2) Replicate. Different data, same test, if possible. A random soup of p-values under replication will tend to provide randomly spurious results.

"When you conduct large-scale surveys, such as are done in human genomics, where you look for correlations with hundreds of thousands of genetic markers, finding something that is truly significant becomes very difficult."

Which I why I like the maxim my stats professor taught me:

"Replication is the most powerful statistic."

If they split the sample and found the same effect twice, then it would be more believable (test-retest reliability)

"It's also humbling to think that, over one's career, if you have conducted many experiments (non-reinforcing ones), that a small fraction of what you think is real is simply artifact."

Which reminds me of another maxim a fellow student taught me:

"Researchers never die; they just run out of degrees of freedom."

A "p-value" is the probability that a given observation occurred by chance and is not a 'real' phenomenon. So, in this case, there is an 87.5% (1 - 0.125) probability that the bias towards Clinton supporters is not a sampling accident.

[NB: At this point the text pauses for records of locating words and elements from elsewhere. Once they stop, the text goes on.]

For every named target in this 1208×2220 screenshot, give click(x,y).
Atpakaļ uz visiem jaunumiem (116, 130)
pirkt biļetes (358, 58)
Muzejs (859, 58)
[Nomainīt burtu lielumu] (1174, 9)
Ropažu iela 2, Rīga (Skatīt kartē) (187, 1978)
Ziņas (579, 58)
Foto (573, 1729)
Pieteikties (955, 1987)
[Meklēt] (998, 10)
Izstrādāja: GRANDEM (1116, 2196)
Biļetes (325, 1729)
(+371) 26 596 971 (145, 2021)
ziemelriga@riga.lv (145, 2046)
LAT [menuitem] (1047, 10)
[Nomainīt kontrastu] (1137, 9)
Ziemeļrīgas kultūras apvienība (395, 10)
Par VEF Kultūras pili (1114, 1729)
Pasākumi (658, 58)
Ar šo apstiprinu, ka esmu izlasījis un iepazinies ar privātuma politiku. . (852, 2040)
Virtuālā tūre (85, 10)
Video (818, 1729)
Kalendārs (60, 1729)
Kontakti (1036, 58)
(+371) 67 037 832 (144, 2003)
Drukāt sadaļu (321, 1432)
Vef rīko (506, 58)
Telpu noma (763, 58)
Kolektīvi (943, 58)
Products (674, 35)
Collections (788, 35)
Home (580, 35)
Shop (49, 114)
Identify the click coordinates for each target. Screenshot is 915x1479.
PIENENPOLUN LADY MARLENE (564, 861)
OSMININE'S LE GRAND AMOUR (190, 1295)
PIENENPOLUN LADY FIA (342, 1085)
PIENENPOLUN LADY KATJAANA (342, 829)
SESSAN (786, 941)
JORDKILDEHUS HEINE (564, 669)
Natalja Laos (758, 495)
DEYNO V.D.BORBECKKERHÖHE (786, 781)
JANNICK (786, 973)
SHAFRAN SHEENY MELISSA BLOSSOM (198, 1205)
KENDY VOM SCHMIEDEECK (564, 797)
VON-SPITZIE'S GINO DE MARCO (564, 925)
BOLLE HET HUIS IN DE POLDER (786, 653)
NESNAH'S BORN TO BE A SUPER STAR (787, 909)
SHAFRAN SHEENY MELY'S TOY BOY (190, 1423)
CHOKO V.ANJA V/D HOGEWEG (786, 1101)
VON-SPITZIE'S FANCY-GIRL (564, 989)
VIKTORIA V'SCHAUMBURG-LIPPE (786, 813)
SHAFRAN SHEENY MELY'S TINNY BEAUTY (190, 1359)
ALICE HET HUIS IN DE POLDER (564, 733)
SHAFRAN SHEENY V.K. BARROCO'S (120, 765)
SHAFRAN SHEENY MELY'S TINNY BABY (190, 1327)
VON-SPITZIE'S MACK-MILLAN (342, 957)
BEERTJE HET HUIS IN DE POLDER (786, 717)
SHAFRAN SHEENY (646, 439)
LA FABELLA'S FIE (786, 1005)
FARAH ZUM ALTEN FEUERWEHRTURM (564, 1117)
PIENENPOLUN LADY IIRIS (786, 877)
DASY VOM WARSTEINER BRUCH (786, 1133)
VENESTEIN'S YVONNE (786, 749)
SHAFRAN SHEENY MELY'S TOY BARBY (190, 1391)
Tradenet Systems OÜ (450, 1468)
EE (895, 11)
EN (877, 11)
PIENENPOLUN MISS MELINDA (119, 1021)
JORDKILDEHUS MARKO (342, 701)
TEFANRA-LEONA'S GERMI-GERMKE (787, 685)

Aaaagh! No it isn't! A p-value is the probability of getting that statistic, or something more extreme, given the model and estimated parameters are correct. If you want to decide it's a real phenomenon, you have to take into account the prior probabilities of the different possibilities. That way leads to Bayesianism, and thence to drunkeness in Spain.

I deal with this issue on an ongoing basis with brand new grad students when they come show me their first data analyses.

STUDENT: Look! I measured this physiological paramater under these eight different experimental conditions, and this one is different from this other one! YIPPEE!!!! DATA!!!

ME: Great! How did you compare the different conditions?

STUDENT: I performed t-tests on all the possible pairs conditions to see which were different from which. LOOK! p < 0.05!!!! YIPPEEE!!!!!!!

ME (rolling eyes): Grasshopper, let me teach you the ways of the ANOVA and the control of experiment-wise p.